I absolutely love it, even more than I thought I would when I conceived the project as my personal 80-square-foot solution to the Bay Area's affordable-housing crisis.
When van converters Kyle and Josh Volkman gave me the grand tour, I surprised myself by bursting into tears — of profound joy.
Women of my generation — I'm 61 — were supposed to grow up to be wives, mothers, nurses, teachers or stewardesses, not brave independent, adventurous women with a van that gives them the freedom to live anywhere they want.
In the North Jersey town where I grew up, girls weren't allowed to wear pants to school until I was 12. Not even culottes. Barred from shop class by the ex-Marine who ran it, we were forced to make aprons and practice doing laundry in home economics. A friend and I tried clogging up the washing machine in protest, but it didn't do any good. I'm proud to say that although I've always loved to cook and putter around the house, I got a D in that class.
Yet in a peek at a whole different world, that was also the era of all those hippies living mostly on the West Coast in VW vans or converted school buses like Ken Kesey's. The notion must have taken hold because I didn't hesitate once I discovered the van life movement as I hunted for a way to stay in the Bay Area after I retire.
While looking into buying a tiny house, I discovered the growing community of people linked by social media who live in vehicles, from vans to school buses to converted ambulances. Some are achingly poor single women living on $700 a month in Social Security. So, one of the things I plan to do is volunteer at the annual Rubber Tramp Rendezvous in Arizona, where founder Bob Wells teaches all newcomers how to cope with van life and form supportive networks.
But for the time being, I'm going to keep living in the pool house behind my wonderful landlords' home in San Jose while I practice living in the van on weekends.

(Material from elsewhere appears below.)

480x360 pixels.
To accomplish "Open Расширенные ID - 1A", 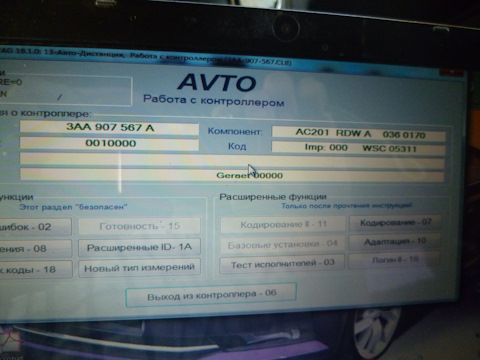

As excited as I am, the reality that I am now responsible for a big steel hulk is already hitting home. There's a lot for me to learn about my Ford Transit (high roof/extended length), including how to fill my 36-gallon water tank, how to open the canopy, and how to dispose of the contents of my 39-gallon gray water tank and dry composting toilet. I'm calling the van "Loaf" because it looks like a loaf of white bread, and it's where I plan to loaf.
But presiding over my tiny kingdom from the comfort of my dinette is already a blast. How the Volkmans and I managed to fit everything in here, I don't know. There's a tiny bedroom, indoor shower, outdoor shower, and bathroom. The front seats swivel around to the dinette, creating a "living room." With its 29-inch sink and 8-foot-long butcher-block counter, the kitchen will be equipped to turn out everything from real miso soup (with dashi, of course) to lemon meringue pie.
There's practically zero open wall space to put up pictures, which is weird and freeing at the same time. I'll have to get rid of a lot of stuff or find a storage unit in a cheaper community.
I'd be lying if I said I wasn't scared — of drifting, of being alone, of dark nights and strange towns, of sitting at the wheel of a very big vehicle, or of winding up broke. But it's the good kind of scared, the kind that makes me glad to be alive.